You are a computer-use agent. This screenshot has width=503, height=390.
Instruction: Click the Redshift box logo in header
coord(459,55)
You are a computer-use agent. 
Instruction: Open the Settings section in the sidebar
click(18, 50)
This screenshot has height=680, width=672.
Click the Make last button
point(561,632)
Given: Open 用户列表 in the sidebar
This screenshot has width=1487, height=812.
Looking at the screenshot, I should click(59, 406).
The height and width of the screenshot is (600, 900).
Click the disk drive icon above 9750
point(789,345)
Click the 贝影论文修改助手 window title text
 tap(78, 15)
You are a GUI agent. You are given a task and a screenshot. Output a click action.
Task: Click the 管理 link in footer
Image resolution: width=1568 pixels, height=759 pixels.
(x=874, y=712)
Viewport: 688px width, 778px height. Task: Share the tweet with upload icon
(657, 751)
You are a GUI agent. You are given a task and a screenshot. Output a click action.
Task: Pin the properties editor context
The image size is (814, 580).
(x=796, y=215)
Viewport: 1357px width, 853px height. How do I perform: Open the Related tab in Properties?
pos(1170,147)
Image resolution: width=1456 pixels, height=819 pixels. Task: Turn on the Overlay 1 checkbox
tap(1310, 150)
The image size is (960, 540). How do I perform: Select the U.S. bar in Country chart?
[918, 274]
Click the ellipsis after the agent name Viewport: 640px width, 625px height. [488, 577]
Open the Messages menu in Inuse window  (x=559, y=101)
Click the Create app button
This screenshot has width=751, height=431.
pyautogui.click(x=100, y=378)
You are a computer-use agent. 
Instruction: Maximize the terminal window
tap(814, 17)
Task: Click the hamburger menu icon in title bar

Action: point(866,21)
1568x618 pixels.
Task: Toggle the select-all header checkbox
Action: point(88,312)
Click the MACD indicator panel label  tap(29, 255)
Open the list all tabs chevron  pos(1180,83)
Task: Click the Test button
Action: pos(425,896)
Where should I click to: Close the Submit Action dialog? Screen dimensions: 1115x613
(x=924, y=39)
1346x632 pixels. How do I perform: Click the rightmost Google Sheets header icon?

__REQUIREMENT__
Retype every line of the records above without changing anything.

__RESPONSE TO THIS TASK__
You are a computer-use agent. This screenshot has width=503, height=390.
Instruction: Click the Redshift box logo in header
coord(459,55)
You are a computer-use agent. 
Instruction: Open the Settings section in the sidebar
click(18, 50)
This screenshot has height=680, width=672.
Click the Make last button
point(561,632)
Given: Open 用户列表 in the sidebar
This screenshot has width=1487, height=812.
Looking at the screenshot, I should click(59, 406).
The height and width of the screenshot is (600, 900).
Click the disk drive icon above 9750
point(789,345)
Click the 贝影论文修改助手 window title text
 tap(78, 15)
You are a GUI agent. You are given a task and a screenshot. Output a click action.
Task: Click the 管理 link in footer
Image resolution: width=1568 pixels, height=759 pixels.
(x=874, y=712)
Viewport: 688px width, 778px height. Task: Share the tweet with upload icon
(657, 751)
You are a GUI agent. You are given a task and a screenshot. Output a click action.
Task: Pin the properties editor context
The image size is (814, 580).
(x=796, y=215)
Viewport: 1357px width, 853px height. How do I perform: Open the Related tab in Properties?
pos(1170,147)
Image resolution: width=1456 pixels, height=819 pixels. Task: Turn on the Overlay 1 checkbox
tap(1310, 150)
The image size is (960, 540). How do I perform: Select the U.S. bar in Country chart?
[918, 274]
Click the ellipsis after the agent name Viewport: 640px width, 625px height. [488, 577]
Open the Messages menu in Inuse window  (x=559, y=101)
Click the Create app button
This screenshot has width=751, height=431.
pyautogui.click(x=100, y=378)
You are a computer-use agent. 
Instruction: Maximize the terminal window
tap(814, 17)
Task: Click the hamburger menu icon in title bar

Action: point(866,21)
1568x618 pixels.
Task: Toggle the select-all header checkbox
Action: point(88,312)
Click the MACD indicator panel label  tap(29, 255)
Open the list all tabs chevron  pos(1180,83)
Task: Click the Test button
Action: pos(425,896)
Where should I click to: Close the Submit Action dialog? Screen dimensions: 1115x613
(x=924, y=39)
1346x632 pixels. How do I perform: Click the rightmost Google Sheets header icon?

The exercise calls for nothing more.